Records in a dataset
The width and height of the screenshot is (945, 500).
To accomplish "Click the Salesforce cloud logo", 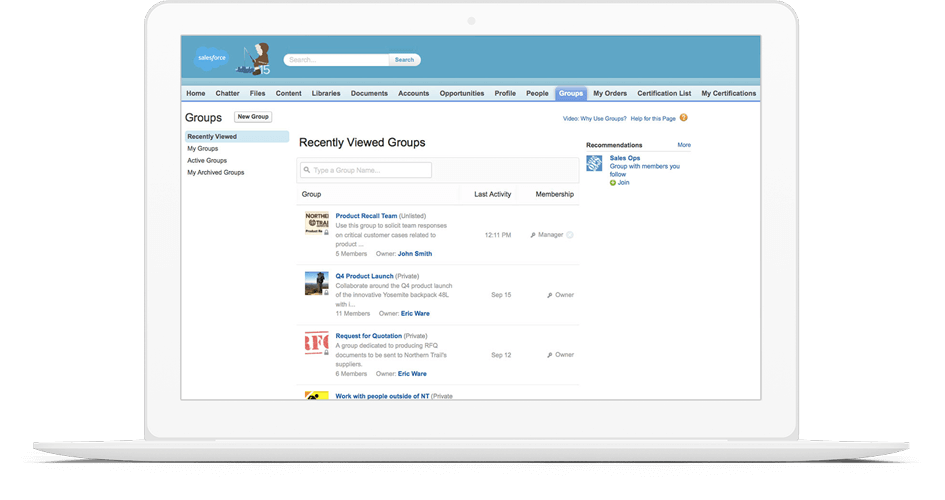I will click(211, 58).
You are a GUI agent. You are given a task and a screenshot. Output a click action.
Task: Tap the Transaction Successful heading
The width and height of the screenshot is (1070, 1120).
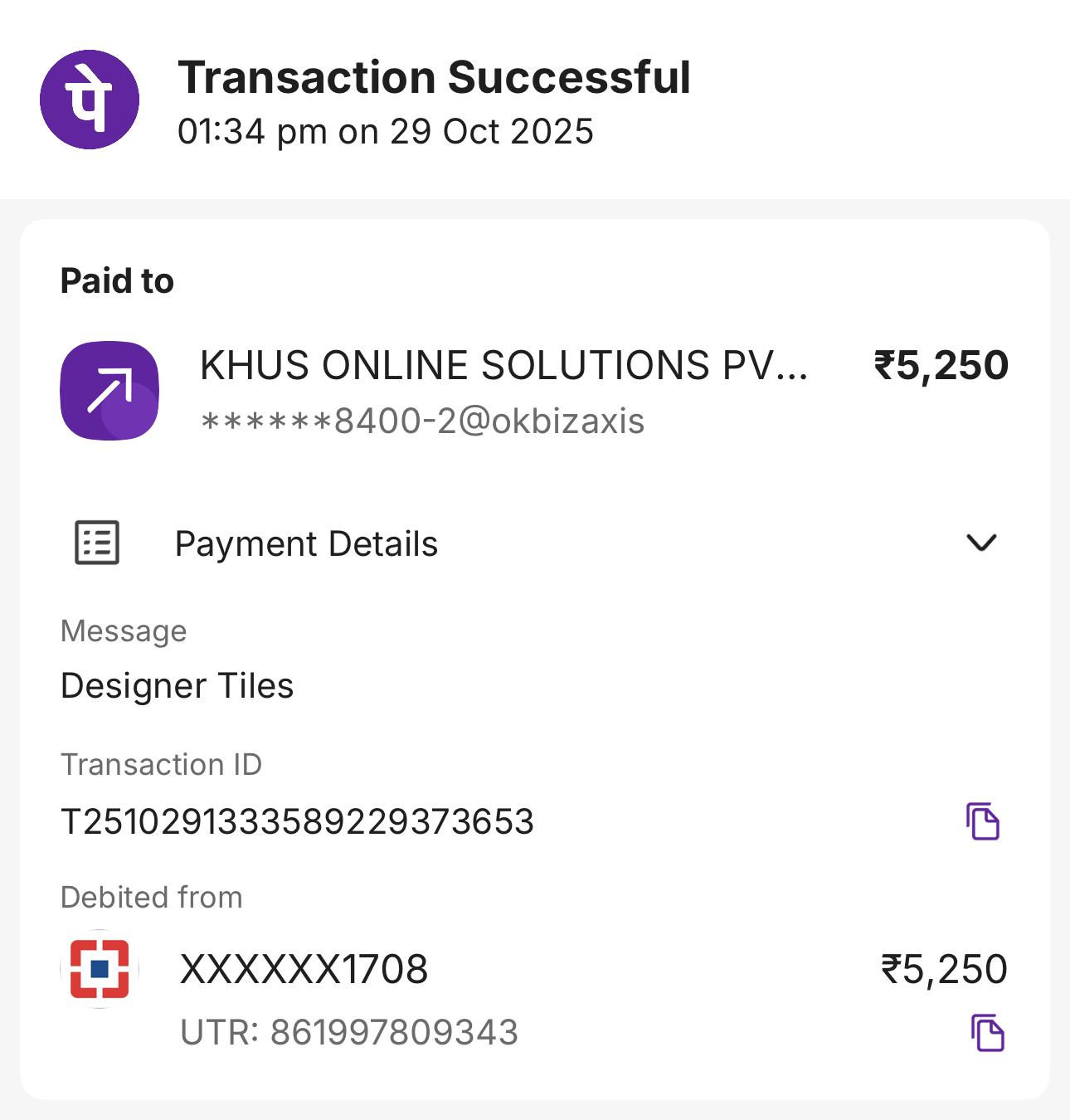click(x=434, y=77)
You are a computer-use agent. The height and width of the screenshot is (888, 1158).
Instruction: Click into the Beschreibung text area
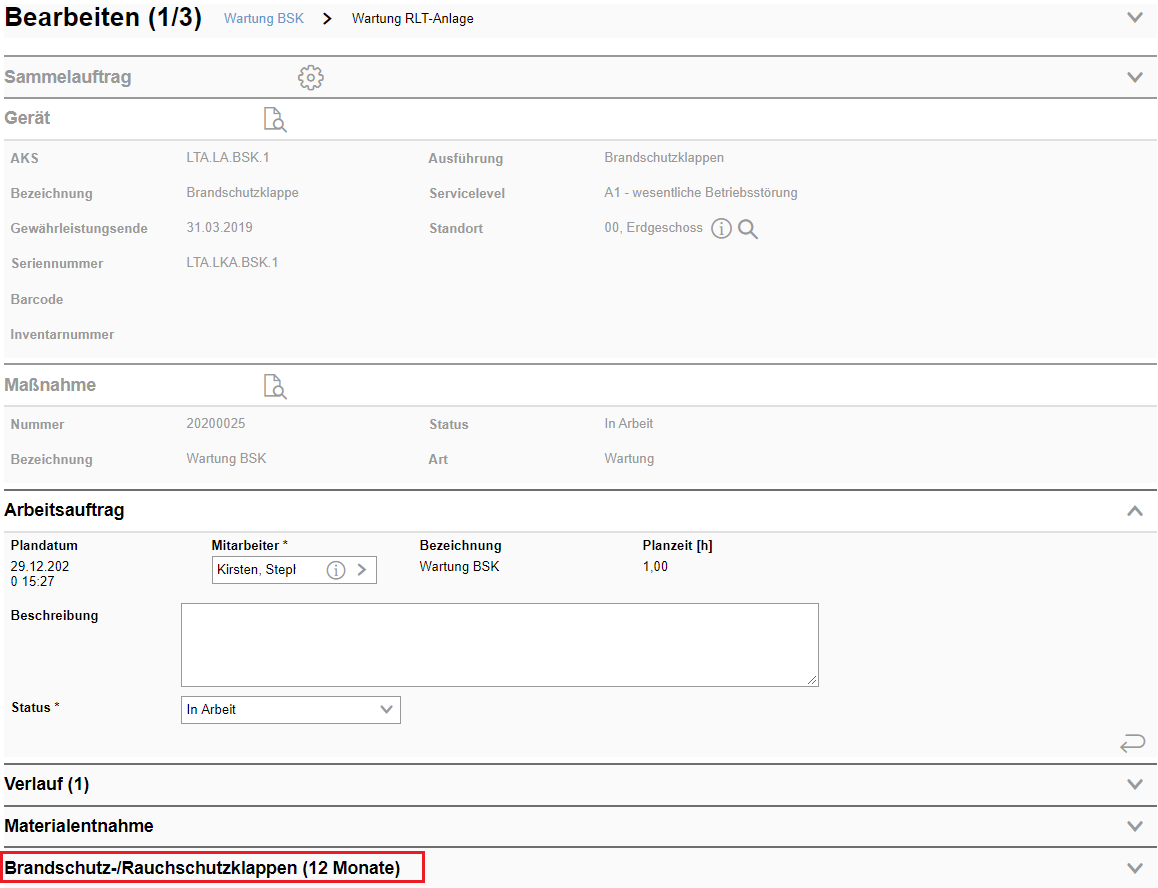(x=499, y=644)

WHAT YOU HAVE TO DO: Edit the records from the line with "You are a computer-use" through the end of the records, swapping "text area" for "input box" and keeping everything else the same. Leave out the pictures.

TASK RESPONSE:
You are a computer-use agent. The height and width of the screenshot is (888, 1158).
Instruction: Click into the Beschreibung input box
(x=499, y=644)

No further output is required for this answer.